Geschäftsführer der Bremer Krankenhausgesellschaft: Uwe Zimmer. Bild: Radio Bremen

Herr Zimmer, Minister Lauterbach schlägt vor, dass die Kliniken zu 60 Prozent für Leistungen bezahlt werden, die sie vorhalten und nicht länger ausschließlich aus Fallpauschalen, also für Behandlungen. Die Krankenhäuser wären dann nicht mehr darauf angewiesen, möglichst viele Patienten zu behandeln, um kostendeckend zu arbeiten. Was halten Sie davon?

Die Idee ist grundsätzlich gut. Wir haben gerade in der Pandemie gemerkt, dass viele Patienten weggeblieben sind, oder dass die Krankenhäuser wegen personeller Ausfälle nicht so leistungsfähig wie üblich gewesen sind – und deshalb weniger Patienten behandeln konnten als sonst. Aber es gilt noch: Ohne Patient kein Geld. Das besagt die Abrechnung nach Fallpauschalen.

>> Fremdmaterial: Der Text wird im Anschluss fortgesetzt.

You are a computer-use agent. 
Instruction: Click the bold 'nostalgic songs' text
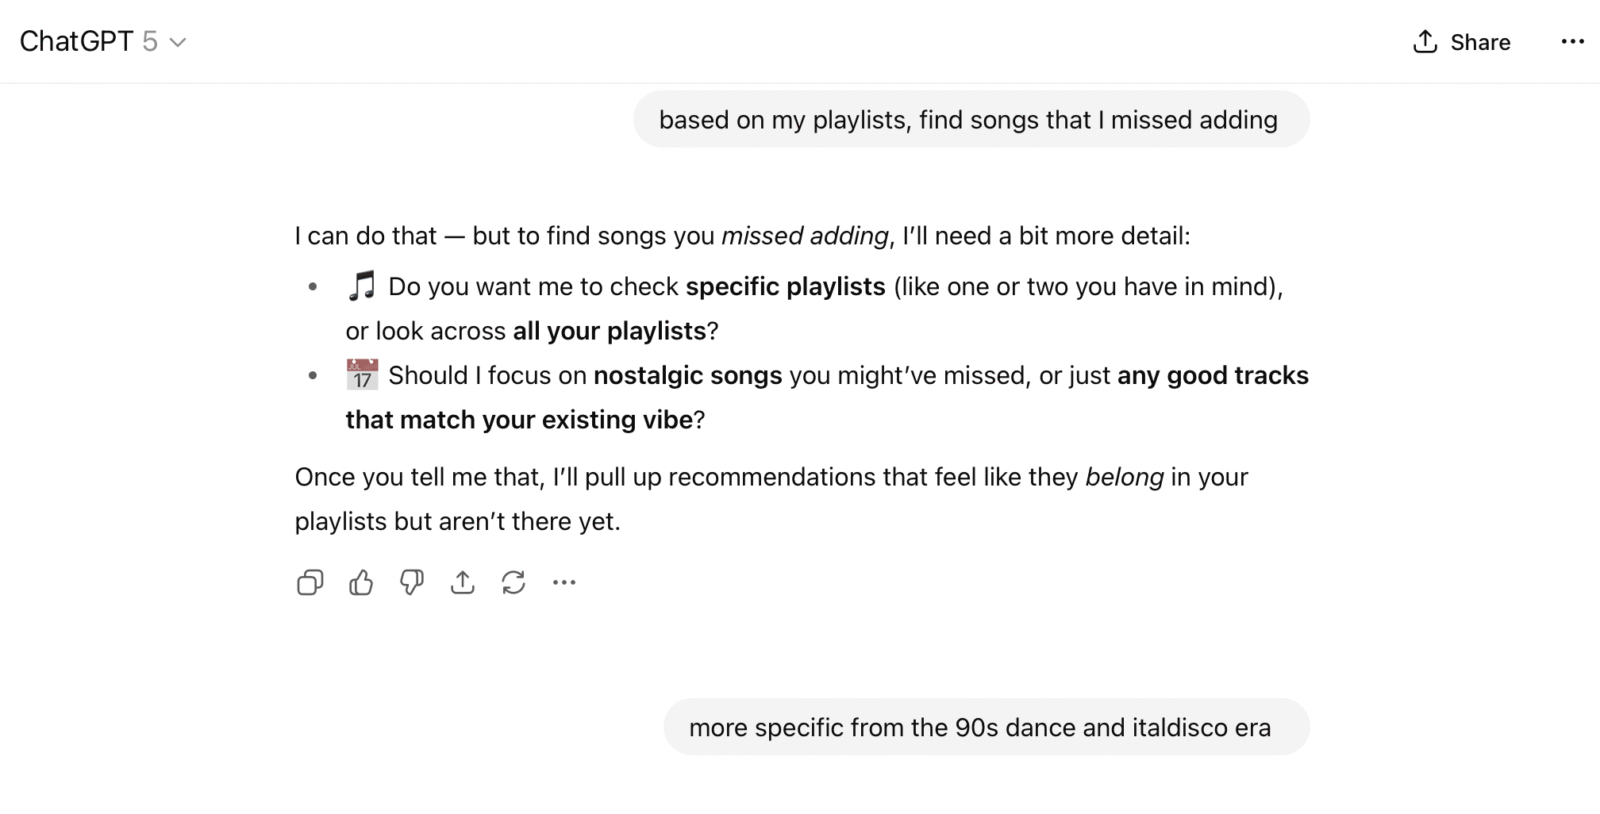687,376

Das führt natürlich zu einer erheblichen finanziellen Belastung der Krankenhäuser, wenn mal, beispielsweise eben infolge einer Pandemie, weniger Patienten kommen. Daher ist es gut, wenn künftig ein Teil der Vergütung unabhängig von den Patientenzahlen erfolgt und die Strukturen trotzdem weiter erhalten bleiben. Die Grundidee, "mehr Vorhalteorientierung, weniger Leistungsvergütung", ist richtig.

Bundesgesundheitsminister Karl Lauterbach (SPD) gibt ein Interview.
Muss die Länder erst noch von seiner Krankenhausreform überzeugen: Karl Lauterbach. Bild: Imago | Chris Emil Janßen

Aber können Bund und Länder auf diese Weise tatsächlich Krankenhaus-Pleiten verhindern?

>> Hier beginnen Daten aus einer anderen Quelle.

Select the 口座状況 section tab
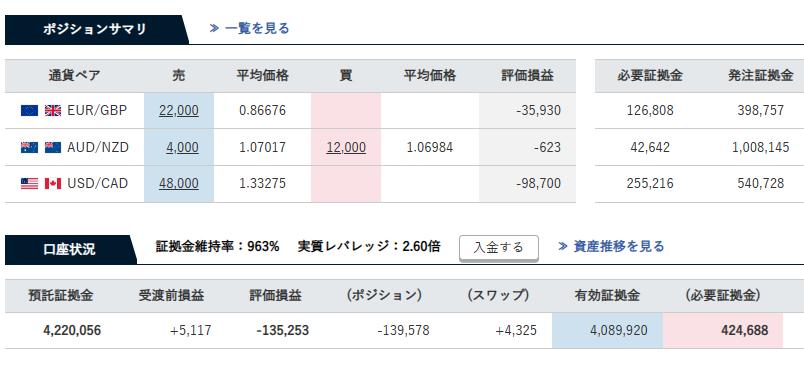The height and width of the screenshot is (377, 804). coord(70,250)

Nicht, wenn es bei dem bleibt, was wir bisher aus dem Bundesgesundheitsministerium wissen. Das liegt einfach daran, dass uns bisher ein Inflationsausgleich fehlt. Wir hatten letztes Jahr prozentual gesehen zweistellige Zuwächse bei den Sachkosten und auch dieses Jahr deutlich höherer Zuwächse bei den Sachkosten, als in den Jahren zuvor. Die Inflation trifft eben auch die Krankenhäuser. Gleichzeitig sind die Preise für die Leistungen der Krankenhäuser gesetzlich gedeckelt. Dadurch entstehen deutliche Fehlbeträge.

Hinzu kommen jetzt noch die hohen Tarifabschlüsse bei den Ärzten sowie bei den übrigen Angestellten. Diese liegen prozentual gesehen in zweistelliger Höhe – was ja auch nachvollziehbar ist. Die Krankenhäuser bekommen aber im kommenden Jahr lediglich etwa 3,5 Prozent mehr Geld, während die Gehälter um etwa 12 Prozent steigen. Diese dauerhafte Finanzierungslücke muss dringend geschlossen werden.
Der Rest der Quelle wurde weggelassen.